Cependant on était étonné que l'empereur connût une assez bonne quantité de petites histoires amusantes, que l'on croyait ne pouvoir être arrivées jusqu'à lui que par le ministre de la police. Avant de l'être moi-même, je le croyais aussi; mais voici où l'empereur puisait des informations. Il n'était pas toujours dans son cabinet; il voyait du monde; il aimait la société, et particulièrement celle des femmes, et il faut convenir que, depuis vingt-cinq ans, ce sexe a adopté un genre de passe-temps et d'occupations si différent de celui auquel il se livrait dans les cercles, où, avec les mêmes agrémens, il cultivait et meublait davantage son esprit, qu'il n'est presque plus possible de faire parler une femme sur le compte d'une autre, sans que la médisance n'ait une grande part à la conversation. Il résultait de là, que la jalousie et la rivalité, pour obtenir des grâces, faisaient commettre des indiscrétions, ou débiter des calomnies. Il y avait l'hiver des bals masqués de cour, qui étaient les seuls amusemens dans lesquels l'empereur avait les avantages de l'incognito, et où il pouvait causer à son aise; j'ai souvent fait partie de sa suite dans ces sortes d'occasions. J'ai même été avec lui à ceux du grand Opéra, à ceux de cour. La société, quoique nombreuse, était choisie; tout le monde se savait dans la meilleure compagnie, et malgré cela il y a eu plusieurs tours de joués qui étaient de véritables guet-apens. L'empereur avait-il besoin de charger le ministre de la police de le mettre au courant de toutes ces misères? Il avait bien d'autres soins à lui confier, et il ne manquait pas de courtisans pour lui en dire plus qu'il n'aurait voulu en entendre, si une fois il avait permis que l'on fatiguât son oreille de semblables narrations. Je dois cependant un hommage à la vérité: il m'a quelquefois demandé des détails concernant des familles, et cela à deux époques de l'année, à Noël et le jour du 15 août, qui était sa fête. Il indiquait lui-même les noms des familles, et il n'avait d'autre but que celui de connaître l'état de malaise de chacune, pour saisir cette occasion de venir à leur secours. J'ai connu beaucoup de dons de cent mille francs, qu'il a donnés à la fois dans un seul ménage, et beaucoup d'une somme moindre. Ce n'est pas mon secret; je n'ai pas le droit de le divulguer, mais ceux qui les ont reçus et qui me liront pourront juger si je ne dis pas la vérité.
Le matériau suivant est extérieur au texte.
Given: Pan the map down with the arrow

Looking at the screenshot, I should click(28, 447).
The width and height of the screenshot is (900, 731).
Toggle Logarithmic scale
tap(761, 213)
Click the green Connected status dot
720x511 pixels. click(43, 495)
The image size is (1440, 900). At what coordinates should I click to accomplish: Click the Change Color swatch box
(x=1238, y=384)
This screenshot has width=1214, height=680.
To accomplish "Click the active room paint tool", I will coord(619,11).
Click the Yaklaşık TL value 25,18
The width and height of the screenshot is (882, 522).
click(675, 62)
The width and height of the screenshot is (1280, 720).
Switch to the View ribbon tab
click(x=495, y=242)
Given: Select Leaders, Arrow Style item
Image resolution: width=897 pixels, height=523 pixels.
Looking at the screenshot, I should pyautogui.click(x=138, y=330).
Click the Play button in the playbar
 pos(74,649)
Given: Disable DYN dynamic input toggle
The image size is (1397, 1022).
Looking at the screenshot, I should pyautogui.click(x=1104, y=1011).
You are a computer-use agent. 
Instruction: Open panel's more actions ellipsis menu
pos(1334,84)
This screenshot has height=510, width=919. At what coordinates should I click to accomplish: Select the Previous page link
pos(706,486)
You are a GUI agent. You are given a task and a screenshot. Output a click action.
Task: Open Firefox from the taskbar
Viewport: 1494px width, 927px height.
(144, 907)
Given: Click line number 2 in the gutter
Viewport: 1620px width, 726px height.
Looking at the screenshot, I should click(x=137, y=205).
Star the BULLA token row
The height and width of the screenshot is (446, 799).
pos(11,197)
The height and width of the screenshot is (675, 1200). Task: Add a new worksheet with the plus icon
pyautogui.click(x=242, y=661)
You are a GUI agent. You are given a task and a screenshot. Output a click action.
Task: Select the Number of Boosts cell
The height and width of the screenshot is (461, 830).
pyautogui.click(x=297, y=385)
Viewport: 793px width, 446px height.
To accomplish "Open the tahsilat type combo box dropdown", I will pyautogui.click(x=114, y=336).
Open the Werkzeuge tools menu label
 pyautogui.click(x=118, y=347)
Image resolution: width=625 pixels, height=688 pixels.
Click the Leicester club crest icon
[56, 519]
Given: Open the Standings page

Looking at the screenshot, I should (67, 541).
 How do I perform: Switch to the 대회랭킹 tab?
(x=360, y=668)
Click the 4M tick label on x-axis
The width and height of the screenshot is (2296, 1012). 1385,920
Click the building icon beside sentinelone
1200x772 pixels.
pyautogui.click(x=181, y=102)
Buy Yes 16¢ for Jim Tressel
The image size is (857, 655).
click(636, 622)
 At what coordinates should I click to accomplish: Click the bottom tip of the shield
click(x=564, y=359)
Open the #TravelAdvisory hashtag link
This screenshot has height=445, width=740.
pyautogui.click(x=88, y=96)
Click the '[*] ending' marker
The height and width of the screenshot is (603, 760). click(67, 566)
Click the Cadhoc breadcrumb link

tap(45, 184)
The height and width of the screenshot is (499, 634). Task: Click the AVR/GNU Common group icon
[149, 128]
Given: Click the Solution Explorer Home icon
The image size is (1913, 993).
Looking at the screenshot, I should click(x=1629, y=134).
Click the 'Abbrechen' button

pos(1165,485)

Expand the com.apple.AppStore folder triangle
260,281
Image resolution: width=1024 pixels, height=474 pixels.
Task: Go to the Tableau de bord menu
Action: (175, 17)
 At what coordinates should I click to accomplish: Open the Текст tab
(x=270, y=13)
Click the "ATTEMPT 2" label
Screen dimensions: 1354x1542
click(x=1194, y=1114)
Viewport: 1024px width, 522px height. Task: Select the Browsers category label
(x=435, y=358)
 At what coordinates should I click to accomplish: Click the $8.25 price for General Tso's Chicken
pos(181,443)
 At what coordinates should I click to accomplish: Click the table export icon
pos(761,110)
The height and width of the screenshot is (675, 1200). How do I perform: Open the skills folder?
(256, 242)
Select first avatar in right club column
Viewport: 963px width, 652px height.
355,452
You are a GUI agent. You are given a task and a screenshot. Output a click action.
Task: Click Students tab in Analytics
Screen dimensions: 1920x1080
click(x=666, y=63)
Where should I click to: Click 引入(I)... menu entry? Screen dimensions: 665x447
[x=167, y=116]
J'ai reçu vingt lettres de lui, par lesquelles il m'ordonnait fréquemment des rapports sur l'état de fortune des familles d'officiers-généraux des services desquels il était satisfait.
Les premières lettres que j'ai reçues de lui étaient relatives aux exilés et aux prisonniers d'État. J'en parlerai plus tard.
Il est néanmoins juste de dire, à la louange de la société des femmes de Paris, qu'elle gagne beaucoup à être connue dans ses détails intérieurs. J'ai eu maintes preuves des calomnies dont elle était chargée, et je ne crois pas que, hormis un petit nombre de femmes pour lesquelles la célébrité est un besoin de l'âme, il y ait un pays où l'on trouve autant de coeurs élevés qui ont placé leurs affections dans l'accomplissement de leurs devoirs, et j'ai vu aussi que ceux qui s'arrogeaient le droit de les décrier étaient toujours ceux qui en étaient le moins distingués.